Study: Transplant Centers Routinely Reject Usable Donor Kidneys
Deceased donor kidneys in the U.S. were refused by transplant centers a median of seven times before finally being accepted, and these refusals may contribute to disparities in access to transplantation, researchers said.
According to an analysis of a national database, the most common reasons for refusal were donor-related factors, such as donor age or the quality of the organ (45% of all refusals), and because the donor organ did not meet a transplant center’s acceptance criteria (44% of refusals), according to investigators led by Anne Huml, MD, of Case Western Reserve University in Cleveland.
For patients on the waiting list, males were less likely than females to receive a kidney (OR 0.93, 95% CI 0.91-0.95), and Hispanics were less likely to receive one than whites (OR 0.96, 95% CI 0.93-0.99), Huml and colleagues reported online in the Clinical Journal of the American Society of Nephrology.
“Our results have implications for patients, providers, researchers, and policy makers,” they wrote. “Waitlisted patients should be aware of how the offer process works and may consider selecting transplant centers based on their acceptance practices. Providers should accurately categorize reasons for refusal and determine if the categories need to be revised. They should also monitor refusals of offers, both among all waitlisted patients and among specific subgroups.
“Our results will allow transplant providers to compare their rates of and reasons for offer refusal with national rates and reasons,” they added. “Researchers should study the impact of the offer process on short- and long-term outcomes of kidney transplantation. Policy makers may be able to develop performance metrics to assess the offer process and disseminate best practices to providers at centers with lower acceptance rates.”
Approximately 600,000 Americans have end-stage renal disease and require dialysis or a kidney transplant, and about two-thirds of kidney transplants come from deceased donor organs, the investigators said. They explained that patients waiting for a donor organ are placed on a national waiting list and typically wait several years to receive a transplant. When a kidney becomes available, a match list is generated that ranks patients in priority order based on a combination of immunologic criteria and waiting time. A transplant center may accept or refuse a kidney that is offered to its patient at the top of the match list. If refused, the kidney is offered to the next patient on the list.
Huml and colleagues analyzed data from the Organ Procurement and Transplantation Network (OPTN), a national database overseen by the Department of Health and Human Services. The study cohort consisted of 178,625 patients on the national waitlist for a kidney and 31,230 deceased donors. The investigators examined all 7 million deceased donor adult kidney offers to transplant centers that eventually led to a transplant during 2007-2012. They looked for associations between transplant centers’ acceptance or refusal of a kidney and characteristics of the potential recipients.
The study found that waitlisted patients with diabetes as the cause of their end-stage renal disease were less likely to be transplanted (OR 0.91, 95% CI 0.88-0.93) as were patients with a body-mass index (BMI) greater than 30 (OR 0.85, 95% CI 0.83-0.87). The investigators also found that waitlisted patients with high panel reactive antibodies were more likely to receive a transplant (OR 2.43, 95% CI 2.33-2.53).
In an accompanying editorial, Sumit Mohan, MD, and Mariana Chiles, MPH, both at Columbia University, said the study “sheds light on an important part of the organ allocation system that is rarely studied — the ability of transplant centers, and providers at these centers, to decline organ offers for their waitlisted patients with no oversight and without the shared decision-making and involvement of the affected patients.”
A third of all refusals in the study were due to to concerns about organ quality, and yet a majority of these organs were eventually transplanted by other centers, suggesting that some centers are more conservative than others or frequently underestimate the quality of donor organs, Mohan and Chiles said.

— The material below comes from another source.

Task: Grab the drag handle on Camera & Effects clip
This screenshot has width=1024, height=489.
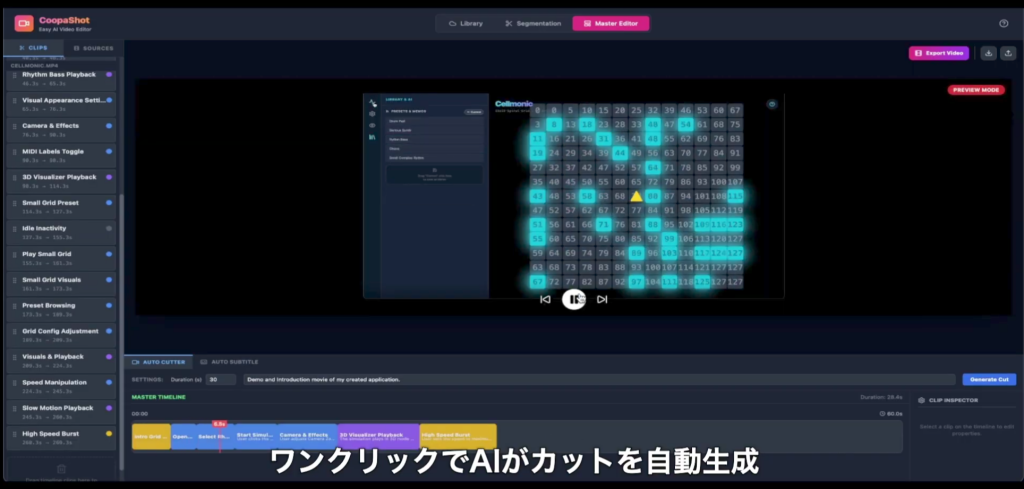Action: pyautogui.click(x=15, y=127)
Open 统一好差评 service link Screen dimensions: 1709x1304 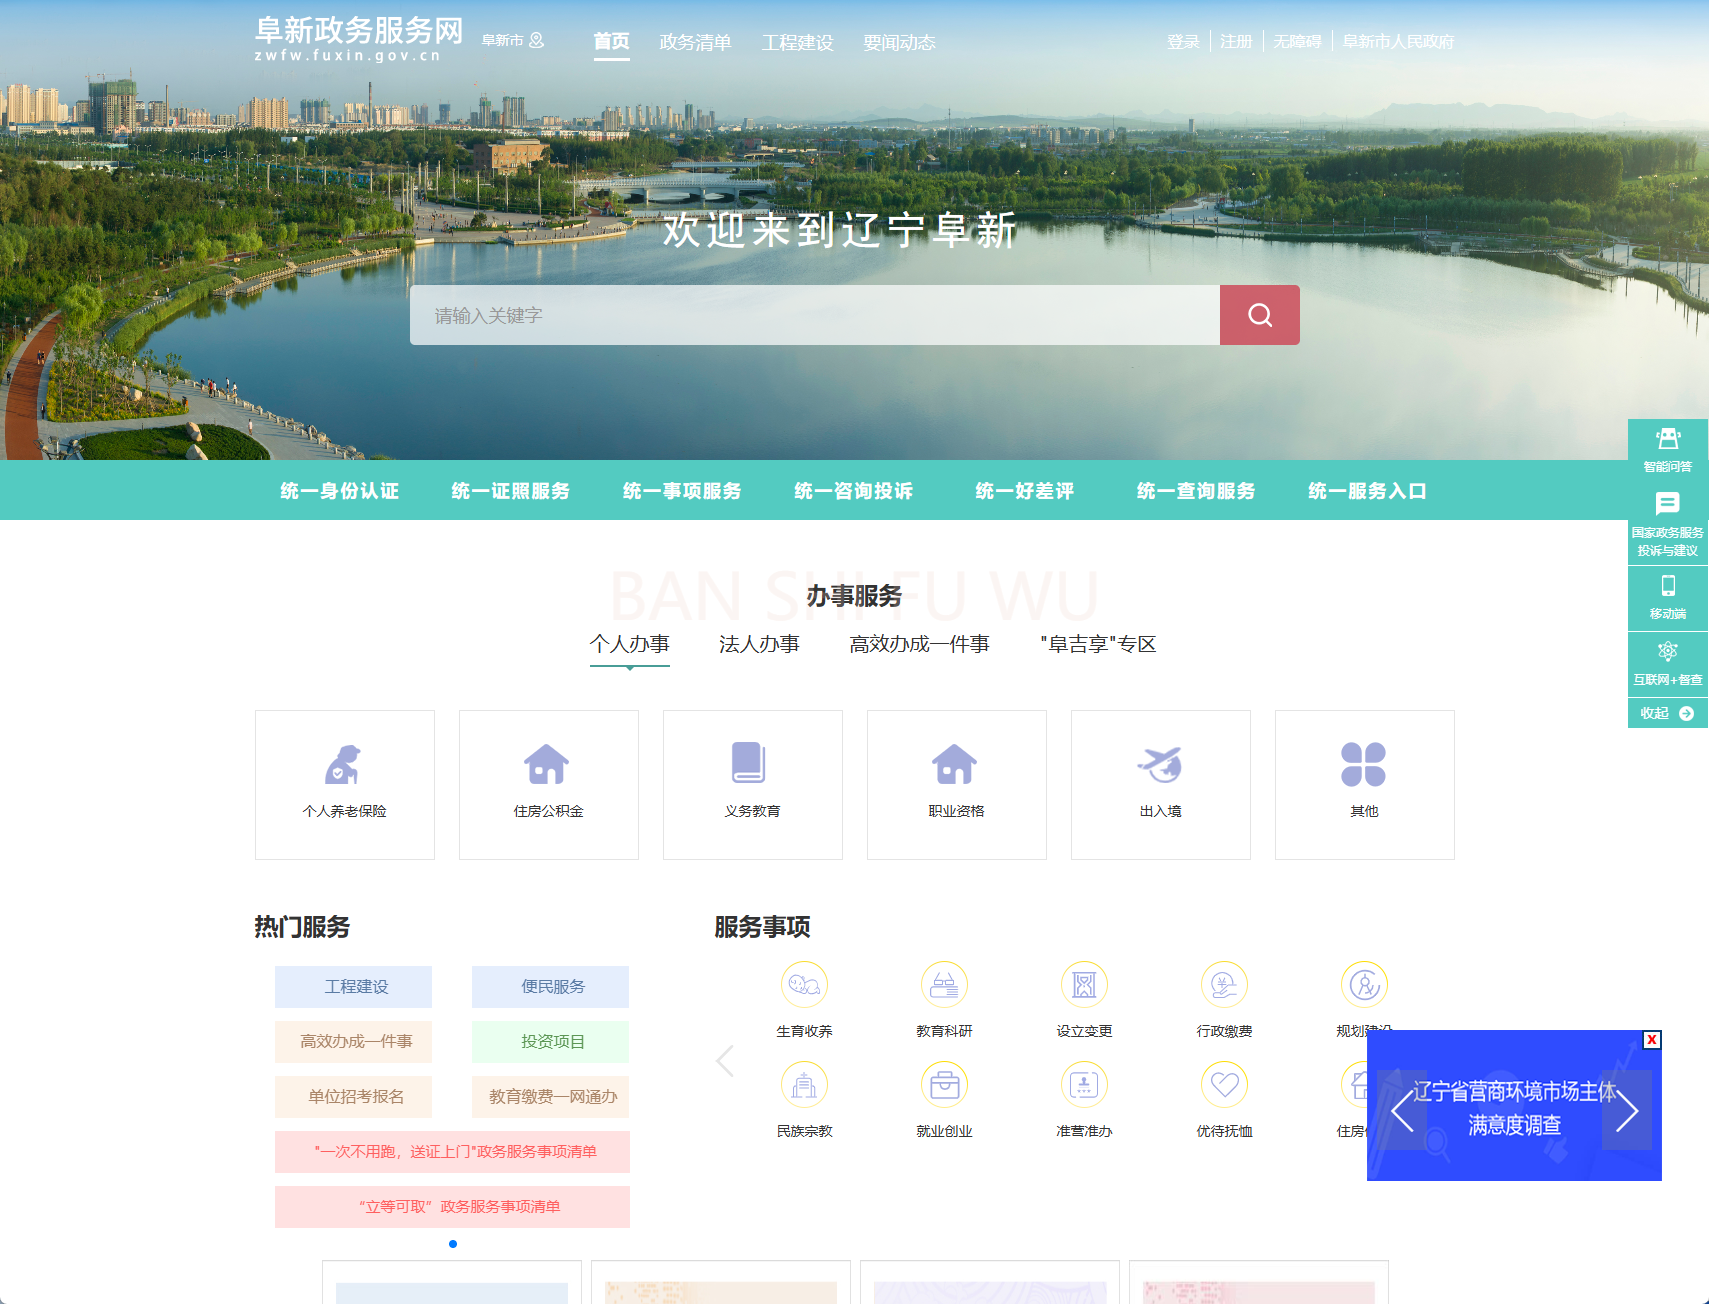(1023, 490)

“There are also implicit biases that appear to inform organ acceptance, many of which are not supported by the evidence,” they added. “For example, kidneys obtained from donors with a history of diabetes or an elevated creatinine have been repeatedly shown to have excellent outcomes post-transplant, and yet, these characteristics continue to be associated with high rates of refusals and eventual discard. These implicit biases and other risk averse behavior are perpetuated by the absence of feedback on these decisions. Informing providers who decline an organ that it was successfully used by another center would potentially lead to a course correction.”
Including patients in the decision-making process may not be feasible or appropriate, Mohan and Chiles said, but “patients deserve to know how ‘aggressive’ their transplant center will be in accepting kidneys for transplantation. Patients should be informed if their wait times are likely to be inflated because of a conservative transplant program philosophy or if there are regulatory pressures or concerns that will impede their ability to get transplanted in a timely manner or at all. Patients who have the ability to choose between transplant centers may find this a more meaningful decision point than other metrics currently being provided.”
An important limitation of the study is that its data pre-dates the new Kidney Allocation System, which was implemented by the OPTN in December 2014, and therefore the study does not account for this change, Mohan and Chiles said. The study authors also noted they didn’t have information on some variables that could have influenced transplant centers’ decisions, such as cold ischemia time.